**INFORMATION SUPPLIED**
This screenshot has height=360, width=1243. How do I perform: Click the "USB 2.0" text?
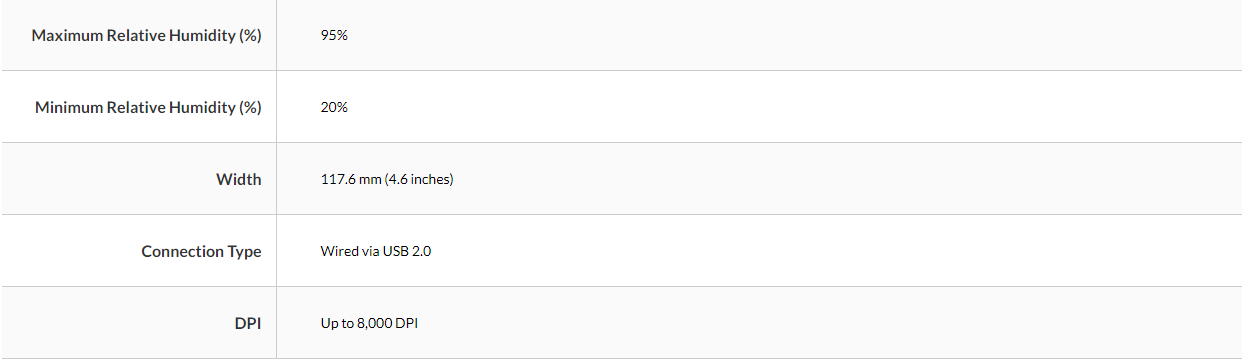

...

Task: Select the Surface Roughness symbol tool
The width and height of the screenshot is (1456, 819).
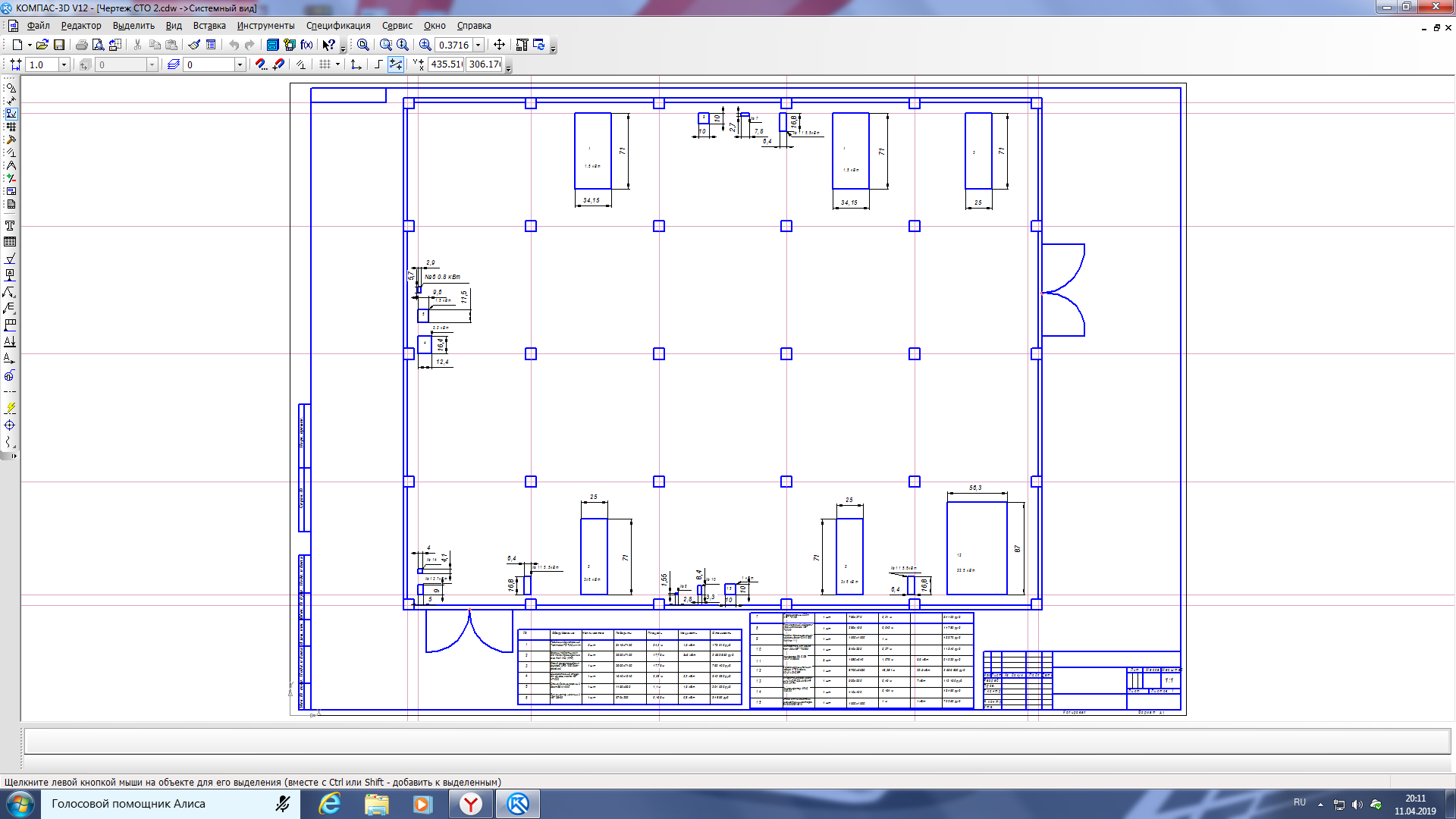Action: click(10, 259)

--

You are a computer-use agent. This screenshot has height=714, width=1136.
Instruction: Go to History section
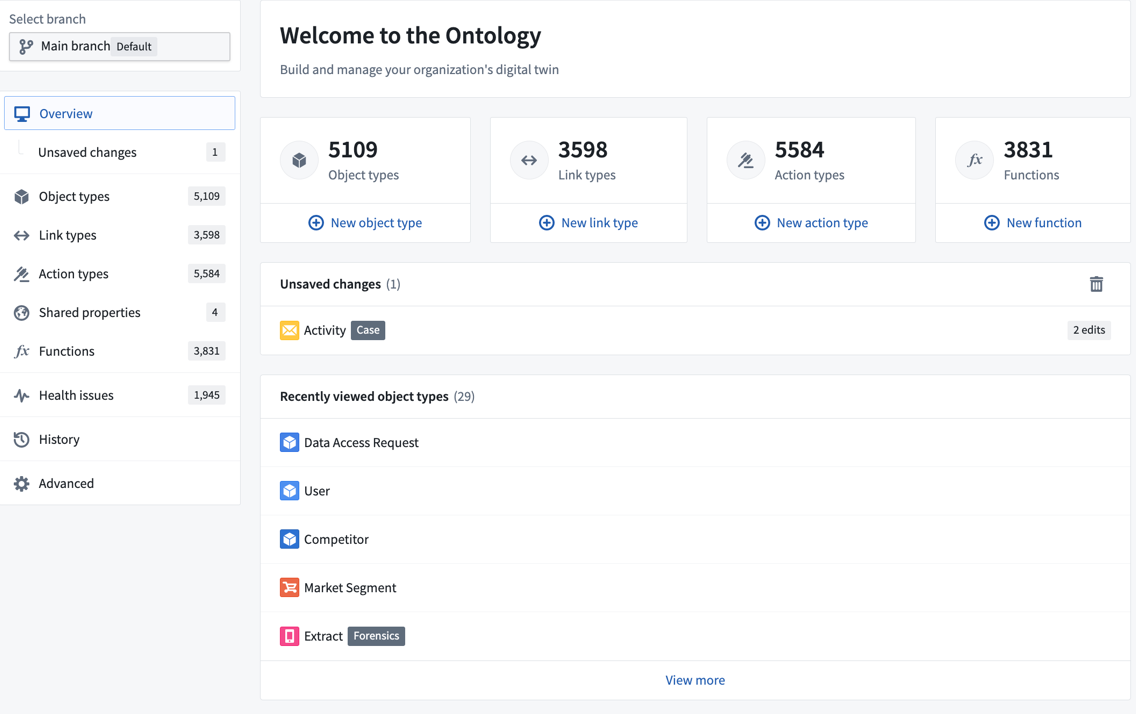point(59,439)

**AIM OF THE TASK**
Update the lines from the one with "Task: Select the" up to and including the one with "Action: click(10, 259)" by replacing "Surface Roughness" with "Datum Feature" and leaving everything else unchanged. Return only those lines, without the pictures.

**FINAL ANSWER**
Task: Select the Datum Feature symbol tool
The width and height of the screenshot is (1456, 819).
Action: click(10, 259)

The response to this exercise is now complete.